-- Short exercise --
Express the lines of the items below as a JSON list of strings, one string per line, with blank lines left out.

-- Data lines --
......
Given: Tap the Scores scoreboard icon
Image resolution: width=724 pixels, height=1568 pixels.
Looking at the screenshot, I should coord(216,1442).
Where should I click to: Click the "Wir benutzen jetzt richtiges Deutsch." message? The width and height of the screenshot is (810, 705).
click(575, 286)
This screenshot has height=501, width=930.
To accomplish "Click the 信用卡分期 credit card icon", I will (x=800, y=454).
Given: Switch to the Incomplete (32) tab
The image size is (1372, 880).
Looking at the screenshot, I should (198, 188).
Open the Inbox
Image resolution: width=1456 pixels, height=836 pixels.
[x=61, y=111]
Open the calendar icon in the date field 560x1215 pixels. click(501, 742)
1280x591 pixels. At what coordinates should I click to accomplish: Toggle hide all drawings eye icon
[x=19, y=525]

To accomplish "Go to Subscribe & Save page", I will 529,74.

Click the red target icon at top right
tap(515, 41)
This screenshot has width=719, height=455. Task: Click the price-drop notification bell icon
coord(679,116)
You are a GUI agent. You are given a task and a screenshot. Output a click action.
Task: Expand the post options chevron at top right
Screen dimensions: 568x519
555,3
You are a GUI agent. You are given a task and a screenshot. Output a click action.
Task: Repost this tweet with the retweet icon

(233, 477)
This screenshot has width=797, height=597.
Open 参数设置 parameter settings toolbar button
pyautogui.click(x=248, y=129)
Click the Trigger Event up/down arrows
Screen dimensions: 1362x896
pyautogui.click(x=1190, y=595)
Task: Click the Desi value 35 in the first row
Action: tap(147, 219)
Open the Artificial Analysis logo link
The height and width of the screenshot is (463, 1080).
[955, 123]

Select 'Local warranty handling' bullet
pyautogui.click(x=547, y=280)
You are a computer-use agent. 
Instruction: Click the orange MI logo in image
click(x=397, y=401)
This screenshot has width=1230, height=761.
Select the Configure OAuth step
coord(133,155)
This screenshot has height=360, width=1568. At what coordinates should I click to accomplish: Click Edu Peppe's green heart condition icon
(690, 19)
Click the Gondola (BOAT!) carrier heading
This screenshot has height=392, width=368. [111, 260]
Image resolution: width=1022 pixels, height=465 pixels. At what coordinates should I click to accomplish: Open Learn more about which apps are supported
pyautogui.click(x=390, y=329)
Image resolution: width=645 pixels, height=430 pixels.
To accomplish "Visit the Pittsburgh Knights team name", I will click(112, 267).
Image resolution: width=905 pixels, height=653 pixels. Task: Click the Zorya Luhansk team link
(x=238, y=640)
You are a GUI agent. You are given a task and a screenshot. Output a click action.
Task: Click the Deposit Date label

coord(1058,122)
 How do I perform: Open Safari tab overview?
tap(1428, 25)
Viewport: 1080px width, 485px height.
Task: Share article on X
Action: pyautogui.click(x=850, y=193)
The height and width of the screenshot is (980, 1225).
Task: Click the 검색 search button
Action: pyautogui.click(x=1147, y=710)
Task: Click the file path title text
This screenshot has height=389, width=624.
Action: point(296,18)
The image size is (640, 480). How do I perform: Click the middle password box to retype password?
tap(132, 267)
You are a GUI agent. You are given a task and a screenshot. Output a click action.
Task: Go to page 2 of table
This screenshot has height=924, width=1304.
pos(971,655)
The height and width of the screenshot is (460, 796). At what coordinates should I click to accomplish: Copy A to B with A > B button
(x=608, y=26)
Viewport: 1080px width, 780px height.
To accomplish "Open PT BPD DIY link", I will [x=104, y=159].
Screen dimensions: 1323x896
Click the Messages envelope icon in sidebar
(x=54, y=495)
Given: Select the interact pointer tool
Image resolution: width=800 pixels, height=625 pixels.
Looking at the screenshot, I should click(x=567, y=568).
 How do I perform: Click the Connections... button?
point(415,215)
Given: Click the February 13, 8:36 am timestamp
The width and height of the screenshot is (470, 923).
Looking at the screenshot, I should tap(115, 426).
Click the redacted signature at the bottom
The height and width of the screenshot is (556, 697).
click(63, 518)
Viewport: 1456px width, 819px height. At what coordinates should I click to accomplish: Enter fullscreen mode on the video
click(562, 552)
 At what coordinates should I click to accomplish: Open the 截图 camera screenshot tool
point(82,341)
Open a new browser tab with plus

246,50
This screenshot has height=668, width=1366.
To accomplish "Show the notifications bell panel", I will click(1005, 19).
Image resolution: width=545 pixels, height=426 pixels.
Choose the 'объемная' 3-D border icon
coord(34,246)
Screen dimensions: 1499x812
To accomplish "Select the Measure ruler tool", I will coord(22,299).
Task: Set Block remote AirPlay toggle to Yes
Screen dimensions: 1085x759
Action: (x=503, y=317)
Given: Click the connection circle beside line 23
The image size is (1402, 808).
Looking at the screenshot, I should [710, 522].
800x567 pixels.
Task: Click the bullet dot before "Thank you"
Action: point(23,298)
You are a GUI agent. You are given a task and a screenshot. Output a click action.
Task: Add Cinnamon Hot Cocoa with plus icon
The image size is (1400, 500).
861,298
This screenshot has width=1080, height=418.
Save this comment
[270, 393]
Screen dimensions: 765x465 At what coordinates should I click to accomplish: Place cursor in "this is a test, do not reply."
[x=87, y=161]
......
-- The output --
[
  "Given: Tap the Scores scoreboard icon",
  "Image resolution: width=724 pixels, height=1568 pixels.",
  "Looking at the screenshot, I should coord(216,1442).",
  "Where should I click to: Click the \"Wir benutzen jetzt richtiges Deutsch.\" message? The width and height of the screenshot is (810, 705).",
  "click(575, 286)",
  "This screenshot has height=501, width=930.",
  "To accomplish \"Click the 信用卡分期 credit card icon\", I will (x=800, y=454).",
  "Given: Switch to the Incomplete (32) tab",
  "The image size is (1372, 880).",
  "Looking at the screenshot, I should (198, 188).",
  "Open the Inbox",
  "Image resolution: width=1456 pixels, height=836 pixels.",
  "[x=61, y=111]",
  "Open the calendar icon in the date field 560x1215 pixels. click(501, 742)",
  "1280x591 pixels. At what coordinates should I click to accomplish: Toggle hide all drawings eye icon",
  "[x=19, y=525]",
  "To accomplish \"Go to Subscribe & Save page\", I will 529,74.",
  "Click the red target icon at top right",
  "tap(515, 41)",
  "This screenshot has width=719, height=455. Task: Click the price-drop notification bell icon",
  "coord(679,116)",
  "You are a GUI agent. You are given a task and a screenshot. Output a click action.",
  "Task: Expand the post options chevron at top right",
  "Screen dimensions: 568x519",
  "555,3",
  "You are a GUI agent. You are given a task and a screenshot. Output a click action.",
  "Task: Repost this tweet with the retweet icon",
  "(233, 477)",
  "This screenshot has width=797, height=597.",
  "Open 参数设置 parameter settings toolbar button",
  "pyautogui.click(x=248, y=129)",
  "Click the Trigger Event up/down arrows",
  "Screen dimensions: 1362x896",
  "pyautogui.click(x=1190, y=595)",
  "Task: Click the Desi value 35 in the first row",
  "Action: tap(147, 219)",
  "Open the Artificial Analysis logo link",
  "The height and width of the screenshot is (463, 1080).",
  "[955, 123]",
  "Select 'Local warranty handling' bullet",
  "pyautogui.click(x=547, y=280)",
  "You are a computer-use agent. ",
  "Instruction: Click the orange MI logo in image",
  "click(x=397, y=401)",
  "This screenshot has width=1230, height=761.",
  "Select the Configure OAuth step",
  "coord(133,155)",
  "This screenshot has height=360, width=1568. At what coordinates should I click to accomplish: Click Edu Peppe's green heart condition icon",
  "(690, 19)",
  "Click the Gondola (BOAT!) carrier heading",
  "This screenshot has height=392, width=368. [111, 260]",
  "Image resolution: width=1022 pixels, height=465 pixels. At what coordinates should I click to accomplish: Open Learn more about which apps are supported",
  "pyautogui.click(x=390, y=329)",
  "Image resolution: width=645 pixels, height=430 pixels.",
  "To accomplish \"Visit the Pittsburgh Knights team name\", I will click(112, 267).",
  "Image resolution: width=905 pixels, height=653 pixels. Task: Click the Zorya Luhansk team link",
  "(x=238, y=640)",
  "You are a GUI agent. You are given a task and a screenshot. Output a click action.",
  "Task: Click the Deposit Date label",
  "coord(1058,122)",
  " How do I perform: Open Safari tab overview?",
  "tap(1428, 25)",
  "Viewport: 1080px width, 485px height.",
  "Task: Share article on X",
  "Action: pyautogui.click(x=850, y=193)",
  "The height and width of the screenshot is (980, 1225).",
  "Task: Click the 검색 search button",
  "Action: pyautogui.click(x=1147, y=710)",
  "Task: Click the file path title text",
  "This screenshot has height=389, width=624.",
  "Action: point(296,18)",
  "The image size is (640, 480). How do I perform: Click the middle password box to retype password?",
  "tap(132, 267)",
  "You are a GUI agent. You are given a task and a screenshot. Output a click action.",
  "Task: Go to page 2 of table",
  "This screenshot has height=924, width=1304.",
  "pos(971,655)",
  "The height and width of the screenshot is (460, 796). At what coordinates should I click to accomplish: Copy A to B with A > B button",
  "(x=608, y=26)",
  "Viewport: 1080px width, 780px height.",
  "To accomplish \"Open PT BPD DIY link\", I will [x=104, y=159].",
  "Screen dimensions: 1323x896",
  "Click the Messages envelope icon in sidebar",
  "(x=54, y=495)",
  "Given: Select the interact pointer tool",
  "Image resolution: width=800 pixels, height=625 pixels.",
  "Looking at the screenshot, I should click(x=567, y=568).",
  " How do I perform: Click the Connections... button?",
  "point(415,215)",
  "Given: Click the February 13, 8:36 am timestamp",
  "The width and height of the screenshot is (470, 923).",
  "Looking at the screenshot, I should tap(115, 426).",
  "Click the redacted signature at the bottom",
  "The height and width of the screenshot is (556, 697).",
  "click(63, 518)",
  "Viewport: 1456px width, 819px height. At what coordinates should I click to accomplish: Enter fullscreen mode on the video",
  "click(562, 552)",
  " At what coordinates should I click to accomplish: Open the 截图 camera screenshot tool",
  "point(82,341)",
  "Open a new browser tab with plus",
  "246,50",
  "This screenshot has height=668, width=1366.",
  "To accomplish \"Show the notifications bell panel\", I will click(1005, 19).",
  "Image resolution: width=545 pixels, height=426 pixels.",
  "Choose the 'объемная' 3-D border icon",
  "coord(34,246)",
  "Screen dimensions: 1499x812",
  "To accomplish \"Select the Measure ruler tool\", I will coord(22,299).",
  "Task: Set Block remote AirPlay toggle to Yes",
  "Screen dimensions: 1085x759",
  "Action: (x=503, y=317)",
  "Given: Click the connection circle beside line 23",
  "The image size is (1402, 808).",
  "Looking at the screenshot, I should [710, 522].",
  "800x567 pixels.",
  "Task: Click the bullet dot before \"Thank you\"",
  "Action: point(23,298)",
  "You are a GUI agent. You are given a task and a screenshot. Output a click action.",
  "Task: Add Cinnamon Hot Cocoa with plus icon",
  "The image size is (1400, 500).",
  "861,298",
  "This screenshot has width=1080, height=418.",
  "Save this comment",
  "[270, 393]",
  "Screen dimensions: 765x465 At what coordinates should I click to accomplish: Place cursor in \"this is a test, do not reply.\"",
  "[x=87, y=161]"
]